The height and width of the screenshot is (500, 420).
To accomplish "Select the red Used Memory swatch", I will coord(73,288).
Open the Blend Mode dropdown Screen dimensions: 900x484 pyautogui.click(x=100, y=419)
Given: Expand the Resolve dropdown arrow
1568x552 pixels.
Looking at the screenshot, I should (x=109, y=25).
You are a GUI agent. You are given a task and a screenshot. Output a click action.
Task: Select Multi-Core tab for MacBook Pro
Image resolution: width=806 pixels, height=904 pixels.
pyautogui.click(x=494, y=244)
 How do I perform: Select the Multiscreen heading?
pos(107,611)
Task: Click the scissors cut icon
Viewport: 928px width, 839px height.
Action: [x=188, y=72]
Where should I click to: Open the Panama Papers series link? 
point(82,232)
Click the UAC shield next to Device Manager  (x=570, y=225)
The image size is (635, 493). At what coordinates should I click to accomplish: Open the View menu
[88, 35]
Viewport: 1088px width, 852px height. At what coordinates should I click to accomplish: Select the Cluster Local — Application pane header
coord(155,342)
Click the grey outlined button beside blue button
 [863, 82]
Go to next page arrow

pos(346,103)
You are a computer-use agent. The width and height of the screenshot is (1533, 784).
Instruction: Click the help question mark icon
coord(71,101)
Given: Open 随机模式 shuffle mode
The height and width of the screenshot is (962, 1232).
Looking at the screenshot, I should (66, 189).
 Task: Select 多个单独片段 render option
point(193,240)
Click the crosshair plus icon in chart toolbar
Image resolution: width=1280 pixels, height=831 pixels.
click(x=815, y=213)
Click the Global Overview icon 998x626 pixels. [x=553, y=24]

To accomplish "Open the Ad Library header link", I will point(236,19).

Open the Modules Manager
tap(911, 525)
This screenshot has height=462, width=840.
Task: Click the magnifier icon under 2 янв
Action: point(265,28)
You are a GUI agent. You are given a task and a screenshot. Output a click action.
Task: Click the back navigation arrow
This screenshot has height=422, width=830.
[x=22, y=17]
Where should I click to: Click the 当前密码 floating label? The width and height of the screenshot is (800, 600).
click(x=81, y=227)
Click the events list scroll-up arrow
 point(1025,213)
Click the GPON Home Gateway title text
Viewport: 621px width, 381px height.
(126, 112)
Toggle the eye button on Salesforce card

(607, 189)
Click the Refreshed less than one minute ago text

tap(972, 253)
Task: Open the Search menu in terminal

• **Exercise requirements**
Copy the rows above, switching each "arrow" to "chevron" and leaving everything else unchanged.

• **Written reply**
The height and width of the screenshot is (500, 420).
To accomplish "Select the red Used Memory swatch", I will coord(73,288).
Open the Blend Mode dropdown Screen dimensions: 900x484 pyautogui.click(x=100, y=419)
Given: Expand the Resolve dropdown chevron
1568x552 pixels.
Looking at the screenshot, I should (x=109, y=25).
You are a GUI agent. You are given a task and a screenshot. Output a click action.
Task: Select Multi-Core tab for MacBook Pro
Image resolution: width=806 pixels, height=904 pixels.
pyautogui.click(x=494, y=244)
 How do I perform: Select the Multiscreen heading?
pos(107,611)
Task: Click the scissors cut icon
Viewport: 928px width, 839px height.
Action: [x=188, y=72]
Where should I click to: Open the Panama Papers series link? 
point(82,232)
Click the UAC shield next to Device Manager  (x=570, y=225)
The image size is (635, 493). At what coordinates should I click to accomplish: Open the View menu
[88, 35]
Viewport: 1088px width, 852px height. At what coordinates should I click to accomplish: Select the Cluster Local — Application pane header
coord(155,342)
Click the grey outlined button beside blue button
 [863, 82]
Go to next page chevron

pos(346,103)
You are a computer-use agent. The width and height of the screenshot is (1533, 784).
Instruction: Click the help question mark icon
coord(71,101)
Given: Open 随机模式 shuffle mode
The height and width of the screenshot is (962, 1232).
Looking at the screenshot, I should (66, 189).
 Task: Select 多个单独片段 render option
point(193,240)
Click the crosshair plus icon in chart toolbar
Image resolution: width=1280 pixels, height=831 pixels.
click(x=815, y=213)
Click the Global Overview icon 998x626 pixels. [x=553, y=24]

To accomplish "Open the Ad Library header link", I will point(236,19).

Open the Modules Manager
tap(911, 525)
This screenshot has height=462, width=840.
Task: Click the magnifier icon under 2 янв
Action: point(265,28)
You are a GUI agent. You are given a task and a screenshot. Output a click action.
Task: Click the back navigation chevron
This screenshot has height=422, width=830.
[x=22, y=17]
Where should I click to: Click the 当前密码 floating label? The width and height of the screenshot is (800, 600).
click(x=81, y=227)
Click the events list scroll-up chevron
 point(1025,213)
Click the GPON Home Gateway title text
Viewport: 621px width, 381px height.
(126, 112)
Toggle the eye button on Salesforce card

(607, 189)
Click the Refreshed less than one minute ago text

tap(972, 253)
Task: Open the Search menu in terminal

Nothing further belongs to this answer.